Coding for Performance
2: Multi-Threading
Multi-Threading
Current computers almost all have multiple cores. We can divide the time it takes our code by up to the number of cores we have (but usually less) by writing multi-threaded code. Multi-threaded code performs multiple tasks at once with shared memory. Before you begin writing multi-threaded code, you should make sure your code isn’t already using all available cores. It is likely that the BLAS and Lapack libraries that Julia uses for linear algebra are multi-threaded. If you code is dominated by large matrix operations, it may already be using all available cores. In that case, there will not be much benefit from additional multi-threading.
Read “The Basics of Single Node Parallel Computing” Rackauckus (2019) (Rackauckas 2019) .
Once we have decided that the code might benefit from multi-threading, we should look for loops (or other independent tasks) that can be multi-threaded.

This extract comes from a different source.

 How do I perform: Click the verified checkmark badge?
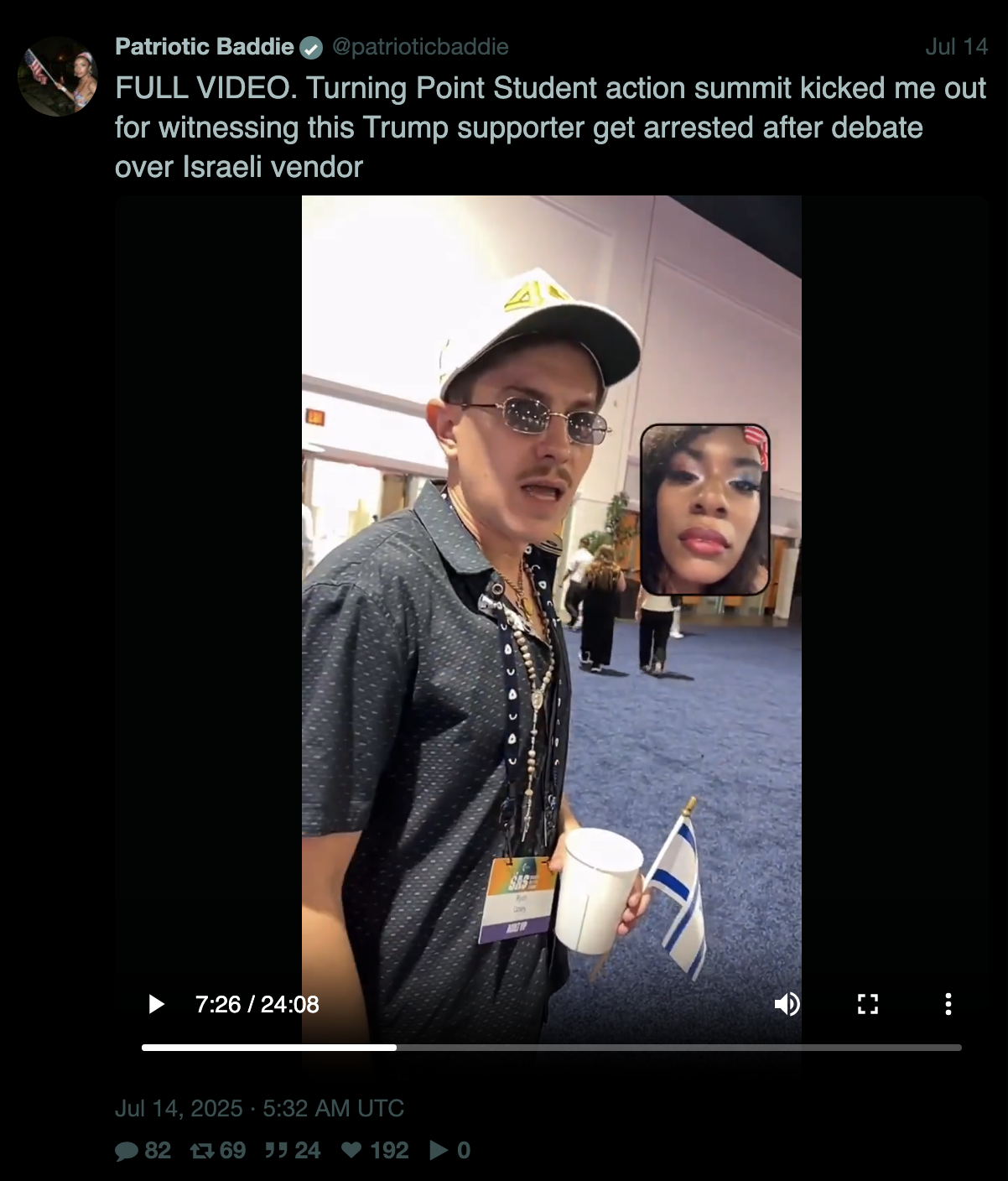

There is some overhead from creating threads and communicating among them. Multi-threading generally works best for loops where each iteration involves substantial work, and each iteration is independent of all others. The loops over grid points and bootstrap repetitions in gridbootstrap
are perfect candidates. We don’t care about the order in which these loops get executed. The result of each iteration is (mostly) independent of all others.
using ARGridBootstrap, CodeTracking, Random, BenchmarkTools, Profile, ProfileCanvas
function code_md(s)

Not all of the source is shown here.